I’ve built quite a few temperature monitoring circuits, but in this project I’ll need to be able to control the speed of the vent fan based on the temperature differential inside and outside the box. This is complicated because the Arduino runs on 5 volts and the fan I’m starting with requires 12 volts. I’ll use a Darlington transistor, which can be triggered using the low power available from an Arduino pin, but which can carry the voltage and current of the fan. For higher voltages and currents, or for controlling devices that run on alternating current, I’d need to use some form of relay.
To measure the temperature differential between the inside and outside of the enclosure, I’m using two DS18B20 temperature sensors, each wired to the end of a length of Cat5e cable (and wrapped in silicone “Rescue Tape” as an experiment). The transistor is a TIP120, and a 1N4001 diode across the positive and negative leads of the fan protect it from reverse voltages when the fan is turned off but is still spinning. A 2.2KΩ resistor protects the trigger pin on the Arduino.
Here’s the diagram:
The Arduino is currently programmed to turn the fan on full speed when the temperature from the sensor inside the box is more than six degrees higher than the temperature outside the box. The fan runs at half speed until there’s less than a two degree differential, at which point the fan shuts off.

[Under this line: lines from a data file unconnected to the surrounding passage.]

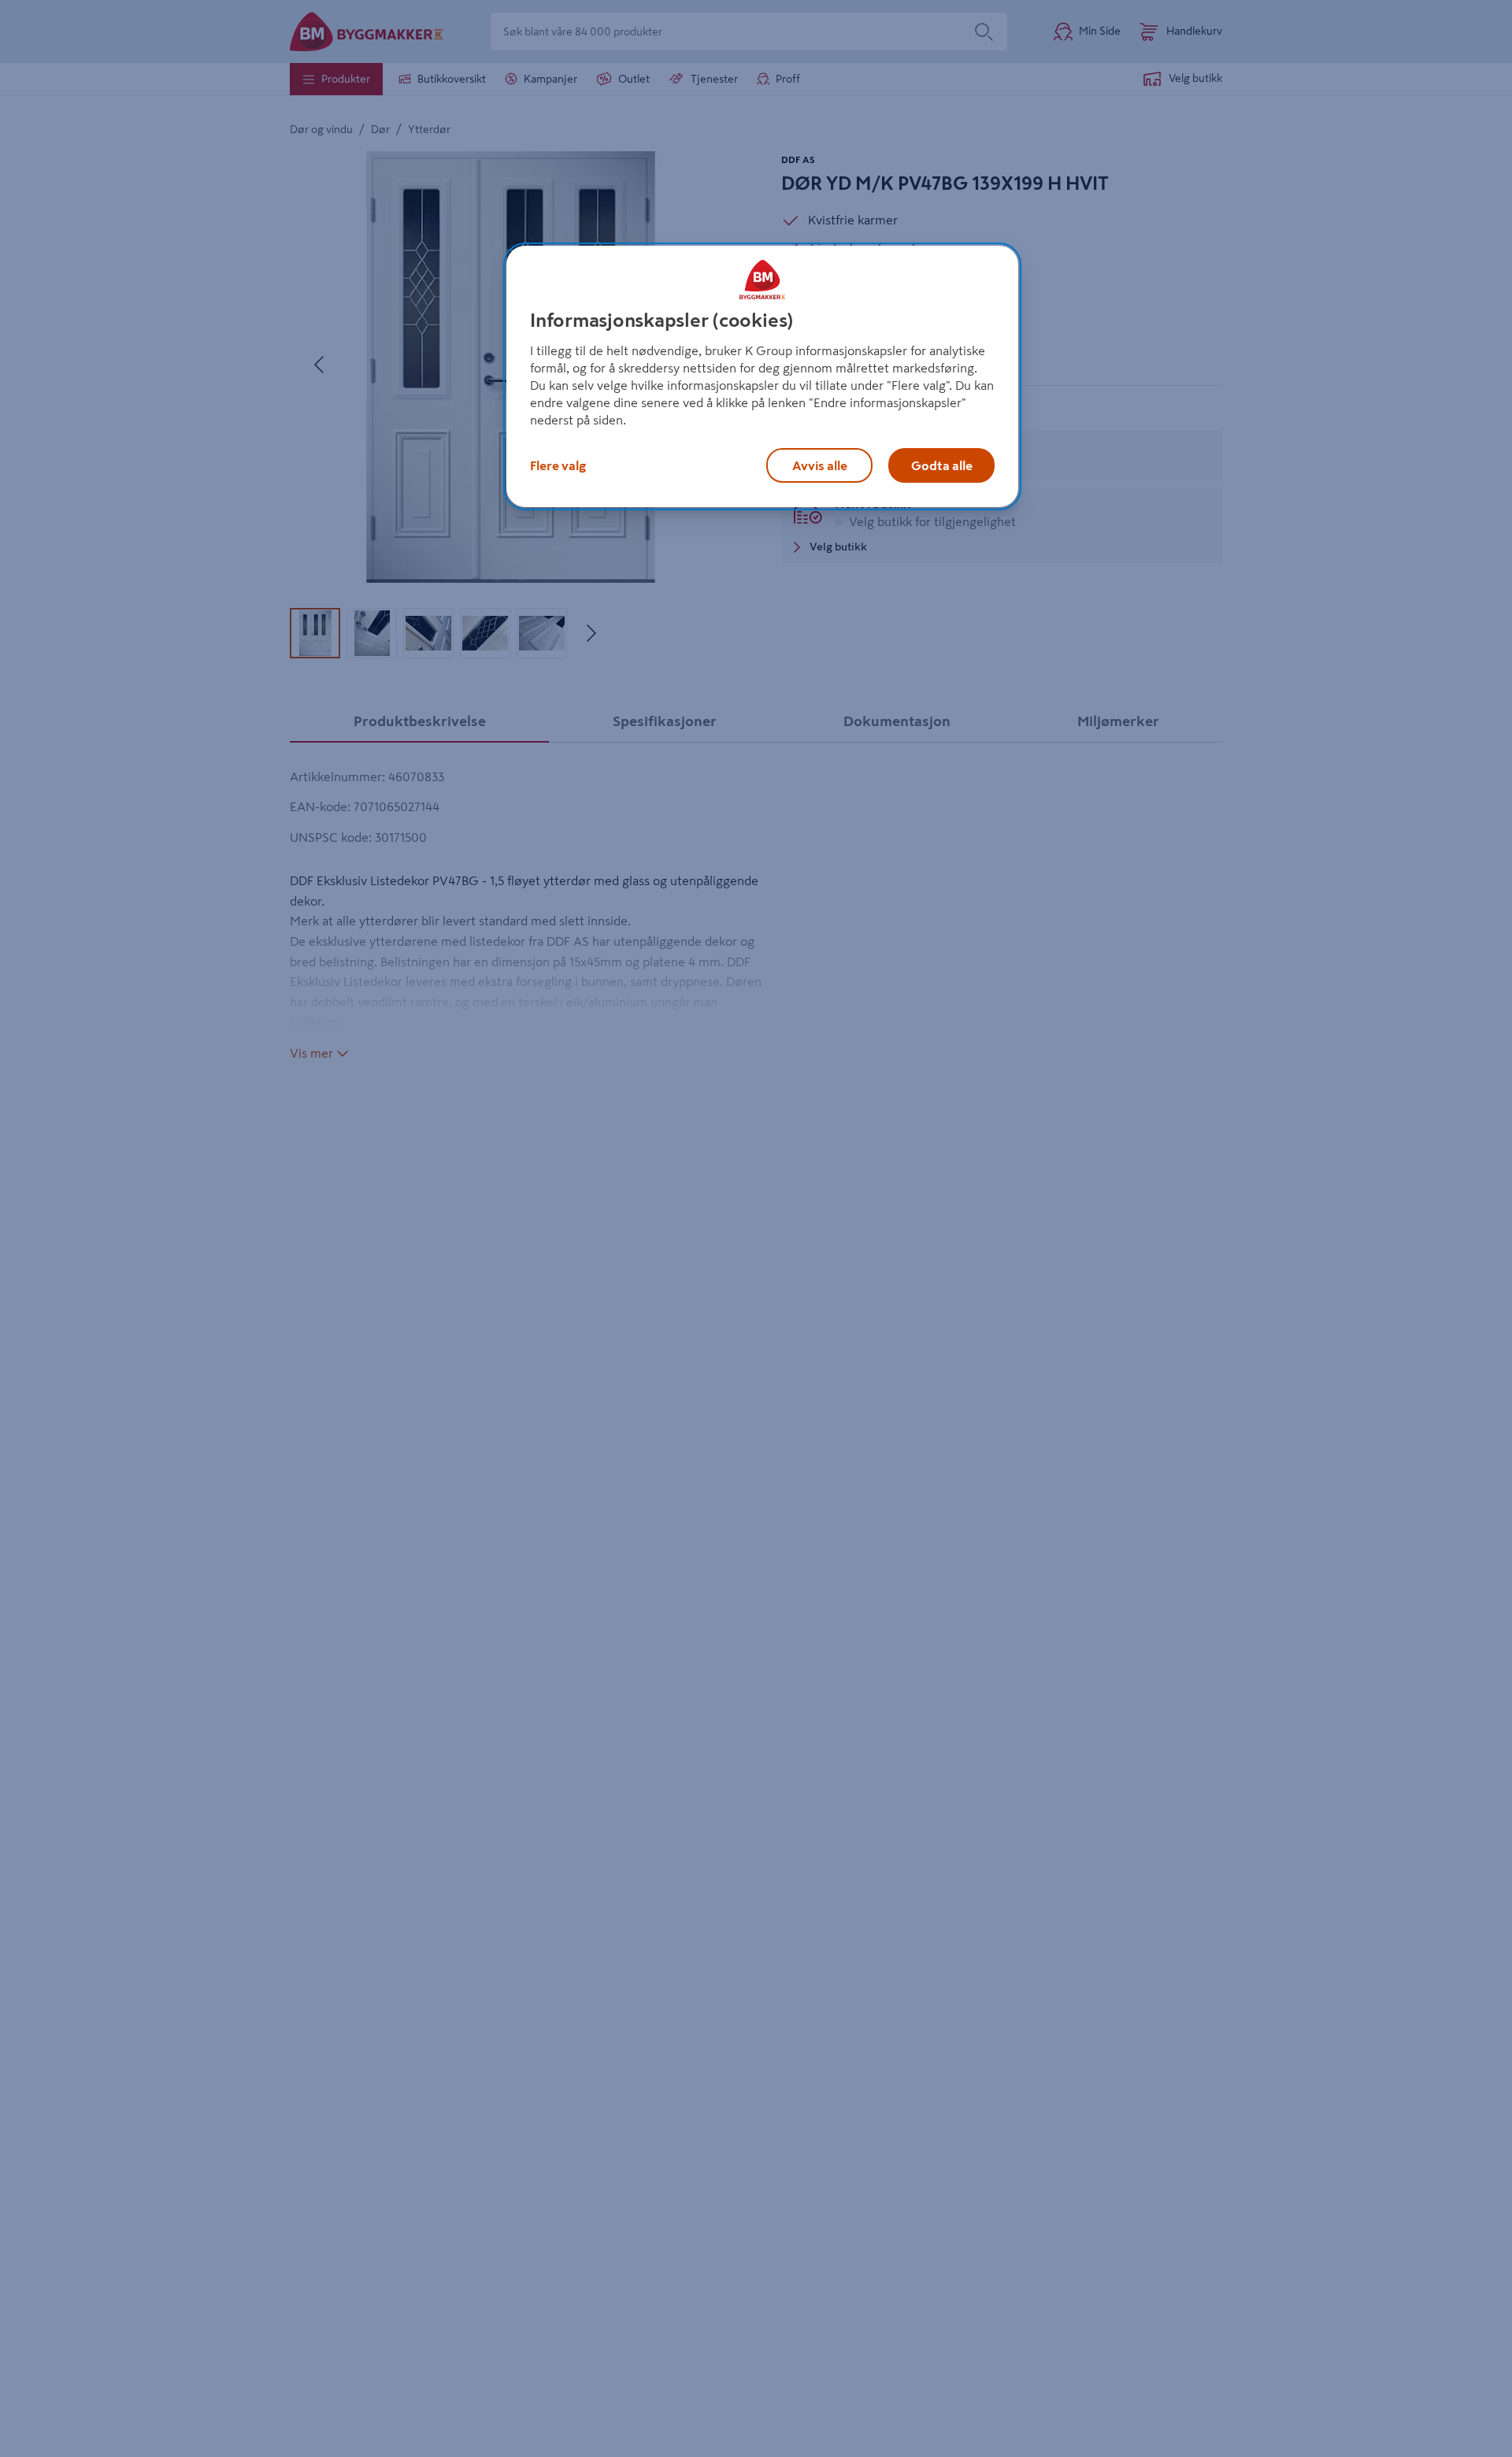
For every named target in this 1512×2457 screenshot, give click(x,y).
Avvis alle (819, 465)
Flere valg (558, 465)
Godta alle (942, 465)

These targets are hard-coded in the software, but it wouldn’t be too difficult to change the code to read from the serial buffer so that the thresholds could be changed while it’s running.
Here’s the setup code:
#include <OneWire.h>
#include <DallasTemperature.h>
#define ONE_WIRE_BUS 8
#define TEMPERATURE_PRECISION 12
#define fanPin 9
OneWire oneWire(ONE_WIRE_BUS);
DallasTemperature sensors(&oneWire);
DeviceAddress thermOne = { 0x28,0x7A,0xBA,0x0A,0x02,0x00,0x00,0xD1 };
DeviceAddress thermTwo = { 0x28,0x8B,0xFD,0x0A,0x02,0x00,0x00,0x96 };
void setup() {
Serial.begin(9600);
pinMode(fanPin, OUTPUT);
digitalWrite(fanPin, LOW);
sensors.begin();
sensors.setResolution(thermOne, TEMPERATURE_PRECISION);
sensors.setResolution(thermTwo, TEMPERATURE_PRECISION);
}
void printTemperature(DeviceAddress deviceAddress) {
float tempC = sensors.getTempC(deviceAddress);
Serial.print(DallasTemperature::toFahrenheit(tempC));
}
And the loop that does the real work:
void loop() {
sensors.requestTemperatures();
printTemperature(thermOne);
Serial.print(",");
printTemperature(thermTwo);
Serial.print(",");
float thermOneF = DallasTemperature::toFahrenheit(sensors.getTempC(thermOne));
float thermTwoF = DallasTemperature::toFahrenheit(sensors.getTempC(thermTwo));
float diff = thermOneF - thermTwoF;
Serial.print(diff);
Serial.print(",");
if ((diff) > 6.0) {
Serial.println("high");
digitalWrite(fanPin, HIGH);
} else if (diff > 2.0) {
Serial.println("med");
analogWrite(fanPin, 127);
} else {
Serial.println("off");
digitalWrite(fanPin, LOW);
}
delay(10000);
}
When I’m turning the fan off or on, I’m using digitalWrite, but when running the fan at half-speed, because I’m using a pulse-width-modulation (PWM) digital pin, I can set the pin to a value between 0 (off all the time) and 255 (on all the time) and cause the fan to run at whatever speed I want. I’m also dumping the temperatures and fan speed setting to the serial port so I can read those values later and evaluate how well the setup is working.